Another day, another point of view on Lewis Hamilton’s Turkish pitstop saga. James Allison sheds light on the matter, admitting that Hamilton’s lap times were starting to get worse, which necessitated the late pitstop.
Allison, Mercedes’ Chief Technical Officer, was speaking in Mercedes’ Race Debrief video on their YouTube channel, where he said that analyzing the incident in retrospect, eventually pitting Hamilton when the team did might have been too late.
“As ever with strategy, at the end of the race it’s always obvious… what would have been the perfect lap [to pit on],” said Allison.
“However, if we look at it overall, the best time to have stopped would have been around the [Lap] 36, 37 mark, that was when Valtteri [Bottas, who eventually won the race] and Verstappen stopped.
“Had Lewis done the same and then treated his tyres nice and gently, then in all likelihood he would have come in a strong fourth, maybe be able to pressurise [Sergio] Perez for third and perhaps overtake him. That would have been optimum,” he explained.
“We didn’t do that,” lamented Allison. “We stayed out for longer than that hoping that the track would go dry, hoping for a little while that the tyres would last… and we would get the easiest third place on offer at the time simply by inheriting it from those that did do a pit stop.”
But the reality was different as the track was never sufficiently dry for slick tyres to work, and Mercedes were looking at damage limitation.
Allison reflected and said: “By the time we realised that we should have made that stop then and we were looking to cut our losses, it was round about Lap 41 –and that too would have been okay, that would have been a fourth-place type of stop.

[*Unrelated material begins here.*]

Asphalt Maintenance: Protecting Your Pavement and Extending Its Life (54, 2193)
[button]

In the end we pushed on a bit longer than that, another nine laps with the tyres degrading all the while.”
Then added: “When we eventually did call Lewis in, it was because the lap time chart that we use to make our predictions was telling us that it was not looking good for hanging on to the end of the race – that the car’s pace by then would be sufficiently poor that… we were looking at something that was somewhere in the region of seventh, eighth place, based on the way in which the tyres were progressively degrading.”
According to Allison, Hamilton’s Intermediate tyres might have survived the full race: “Yes, in all likelihood, we would have got to the end of the race on one set of tyres, able to circulate without difficulty,” he admitted.
“Ocon did that for example, and our car typically runs its rubber better than many of our competitors. So yes, we would have got to the end of the race.”
But Merecedes’ technical guru was doubtful of the Hamilton’s ability to sustain a decent pace on those final laps: “The question is, how quick would we have been? And the evidence there is pretty clear: We would have been very slow.
“The tyre was using its rubber throughout the entire race and towards the end, as the track approached dry but never quite got there, that wear accelerated.
“And Lewis’ lap times were starting to get worse lap by lap by lap. And while he would have made it to the end of the race, the pace would have been quite dismal by the time he got there,” Allison concluded.
Up next in a little over a week, the United States Grand Prix, in Austin, Texas will be Hamilton 173rd race as a Mercedes driver, as he trails title rival Max Verstappen by 6 points in the Formula 1 Drivers’ Championship after his fifth place at the 2021 Turkish Grand Prix.